Presentation Brothers crest
Badge and motto of the Presentation Brothers

Congregation of Presentation Brothers — Irish Catholic teaching order, founded in 1808, by Blessed Edmund Rice (who was also founder of the more famous Irish Christian Brothers). It was a fairly small order, and somewhat "select". By 1911 it had branches throughout Ireland, and had spread to England and Canada where the Brothers conducted colleges, primary schools, industrial schools, and orphanages.

Membership was predominantly Irish.

From 1902 to 2006 the Brothers ran a boys' school, Presentation College, in Glasthule, County Dublin. In the novel it's the school that Mr Mack's son Jim attends.

Edmund Rice statue
Statue of Blessed Edmund Rice,
erected 1951 in his hometown of Callan, Waterford

As opposed to the Christian Brothers (whom Joyce in Portrait characterizes as teaching "Paddy Stink and Mickey Mud"), the Presentation Brothers catered more for boys from the middle-classes, albeit from the lower end of the scale. Rugby was frequently played – in preferance to the more "native" sports of hurling and Gaelic football, which the Christian Brothers favoured. (Many recent Irish rugby stars were educated at a "Pres" school.) The Catholic Encyclopedia of 1911 reports "Classes are taught in connection with the Intermediate Education Board and Technical Department.
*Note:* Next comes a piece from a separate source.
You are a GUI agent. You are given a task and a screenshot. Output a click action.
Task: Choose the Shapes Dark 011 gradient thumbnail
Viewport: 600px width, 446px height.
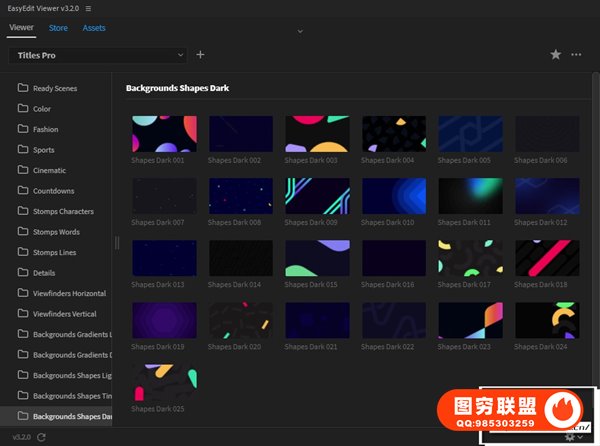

Students are prepared for the Civil Service as well as for the National University."

Although the Presentation Brothers early established schools outside Ireland – in England, the US and Canada – missionary activity in what now would be called the Third World did not begin until the 1940s, and in Africa not until the late 1960s.
Presentation of Mary
Meister des Marienlebens, "Presentation of Mary", c1460

"Presentation" refers to the "Presentation of Mary in the Temple" when the Virgin Mary, according to Catholic tradition, presented her life to God. "In the same way the Brothers try to present Jesus to the world in which they live".

Brother — "Brother" is the usual term for a member of a lay teaching order, such as Presentation. Although Brothers do take vows and live in community, they remain laymen – i.e. they are not priests.

"The main difference is that a priest is ordained. A brother is not. A priest, therefore, celebrates the sacraments (Mass, Confession, etc.) whereas a brother's work focuses on serving God and His people in other ways ... A Presentation Brother takes three vows: celibacy, poverty and obedience".
Group photo of Irish Christian Brothers
Brothers, in this case Irish Christian Brothers, in collars and soutanes

In Ireland, Brothers were recruited mostly from amongst the younger sons of small farmers (priests coming more usually from the stronger farms). They were genuinely respected ("fine upstanding fellows") and their famed tempers were widely indulged ("they have not the consolation of the Mass"). However, the suspicion prevailed that they were a type of "failed priest":

"The most common misperception of a brother is that he is simply one who is 'a step away from priesthood', or worse one who 'didn't quite make it to the priesthood'."

Their habit until recently was similar to a priest's – clerical collar and soutane, the soutane being exchanged for a dark suit when attending the local public house.